Despite apparently low genetic differentiation of the global population of the little auk, some pairwise F ST comparisons of the breeding colonies showed significant differences (Table 4). The significant correlation of the F ST values with geographic distance suggests a pattern of isolation by distance (Avise 2000). Accordingly, the most distant colony at Diomede Island (DI_ALA) presented the highest values of pairwise F ST and F ST (although not always significant, possibly due to the low number of individuals sampled at Diomede Island). The distance between the Diomede colony and the nearest neighboring colony on NW Greenland is about 3,000 km, and it makes intuitive sense that the most distant population is also most differentiated from the others.

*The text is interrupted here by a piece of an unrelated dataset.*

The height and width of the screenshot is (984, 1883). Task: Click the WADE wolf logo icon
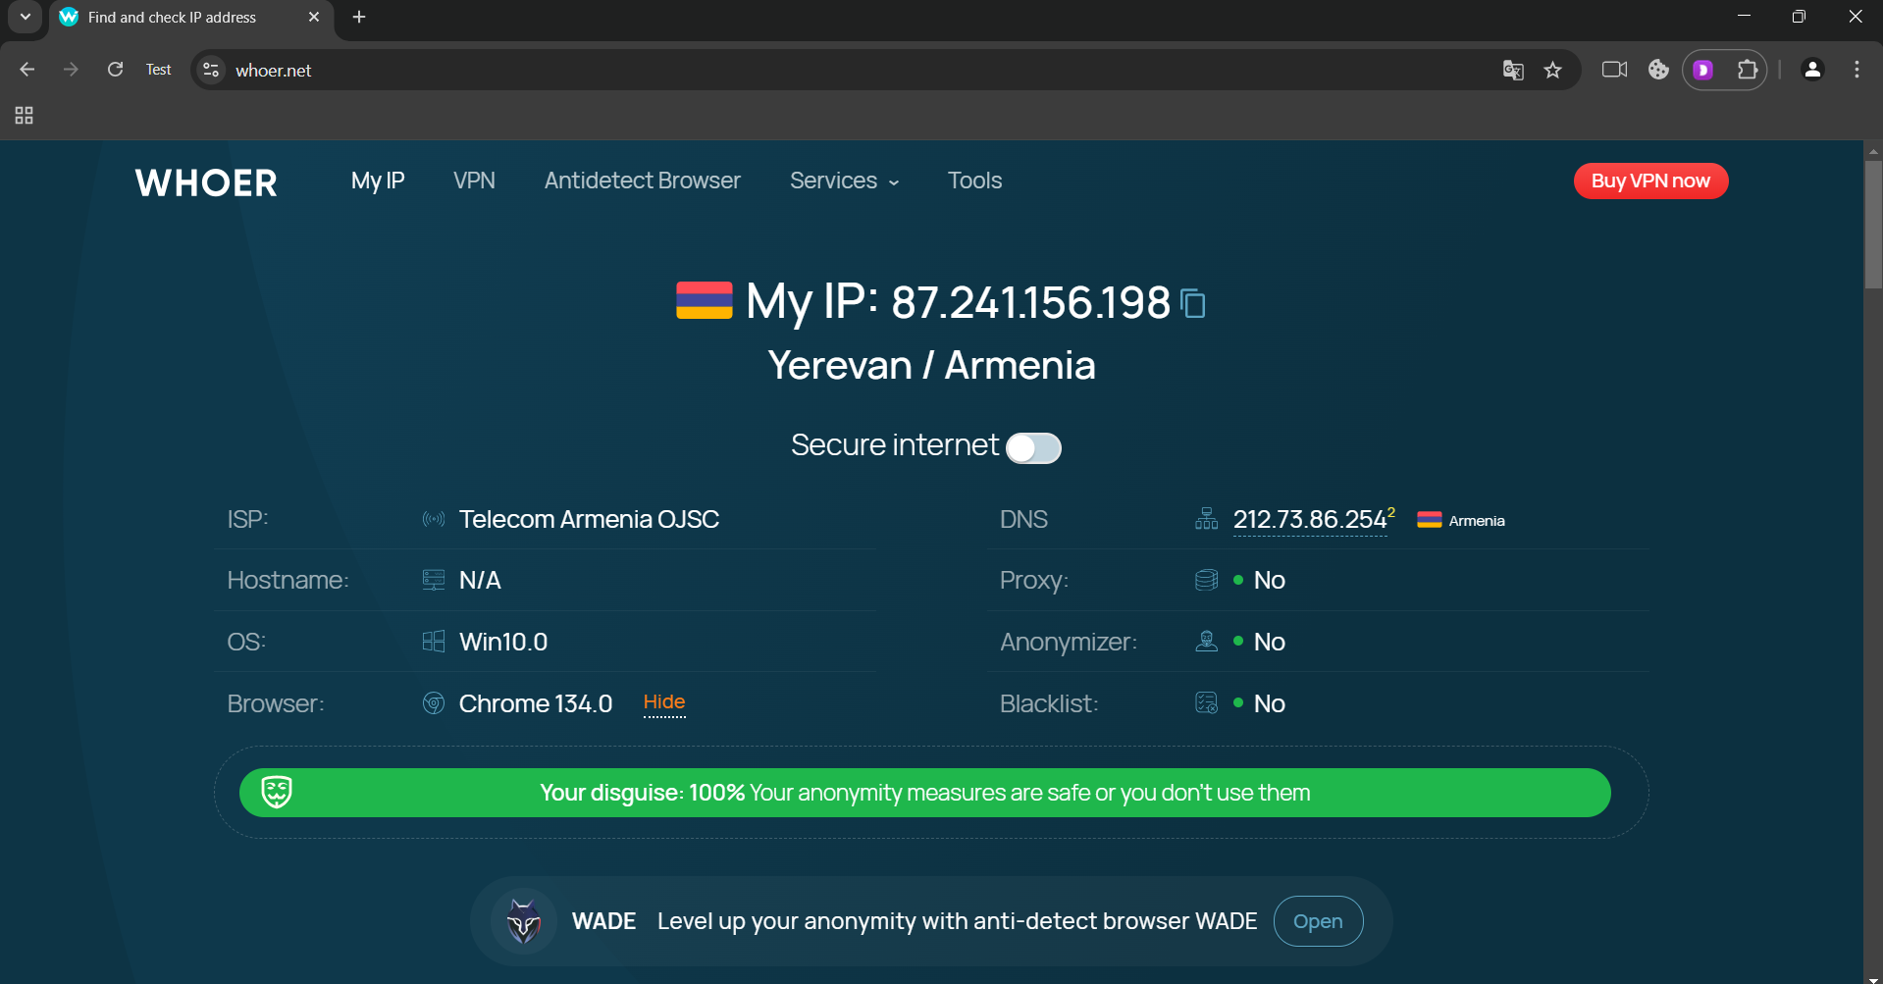pyautogui.click(x=524, y=921)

The low quantity and inferior quality of the samples from Diomede Island may cast doubt on the validity of these results. Most of the samples from this site were collected from the museum specimen (possible effect on DNA quality), and the sampling period spanned about 40 years (possible effect of time on the population differentiation, reviewed in Balloux and Lugon-Moulin 2002). However, there are several lines of evidence suggesting that samples from Diomede Island yielded valid results. First, the samples from this site were successfully sequenced for the control region of mtDNA, 537 bp long, indicating sufficient quality of DNA. Also, the size of microsatellite alleles from Diomede Island fitted well within the overall range of all loci, and the number of unique alleles for that colony was rather low compared with the others, giving no indication of false alleles. Moreover, given the long life span of the little auk (at least 15 years, K. Wojczulanis-Jakubas unpublished data), and associated long generation time, the long period of sampling should not affect the frequency of alleles in the population. Nevertheless, further examination of the little auk population from Diomede Island would be recommended, especially given the interesting genetic differentiation found in the present study and the small size of the population (Day et al. 1988; Montevecchi and Stenhouse 2002).

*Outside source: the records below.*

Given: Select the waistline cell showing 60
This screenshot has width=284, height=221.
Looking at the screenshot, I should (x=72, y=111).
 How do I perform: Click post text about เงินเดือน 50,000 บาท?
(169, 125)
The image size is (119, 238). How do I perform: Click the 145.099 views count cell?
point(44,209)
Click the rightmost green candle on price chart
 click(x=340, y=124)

Departure from HWE was found in all colonies but only in four cases was apparent in more than one locus (Isfjorden, Kongsfjorden and one colony from Magdalenefjorden on Svalbard, and Kap Hoegh on Greenland). Of these, linkage disequilibrium between two different pairs of loci was found for Isfjorden and Kongsfjorden colonies. Although deviations from HWE or distortion from linkage equilibrium might be a random effect associated with the sample size and/or level of marker polymorphism, these two features combined may indicate some population distortion. In general, the high levels of linkage disequilibrium and deviation from HWE in populations are associated with small effective population size, significant intrapopulation genetic structure, and occurrence of inbreeding (Li and Merilä 2010). Given the fact that the Isfjorden and Kongsfjorden colonies are among the smallest in the Svalbard area, it is possible that the observed deviations reflect ongoing demographic processes in these two populations.

There was no indication of a segregation of mtDNA haplotypes according to the two described subspecies of little auks, despite their apparent morphological differences (Stempniewicz et al. 1996; Wojczulanis-Jakubas et al. 2011). This may be due to recent divergence of the two subspecies and/or high degree of current gene flow between them. Whether the morphological differences have a genetic basis and are sufficient to merit subspecific status cannot be assessed with our data. Clearly, there is a need for a more comprehensive molecular analysis to further explore the validity of little auk subspecies.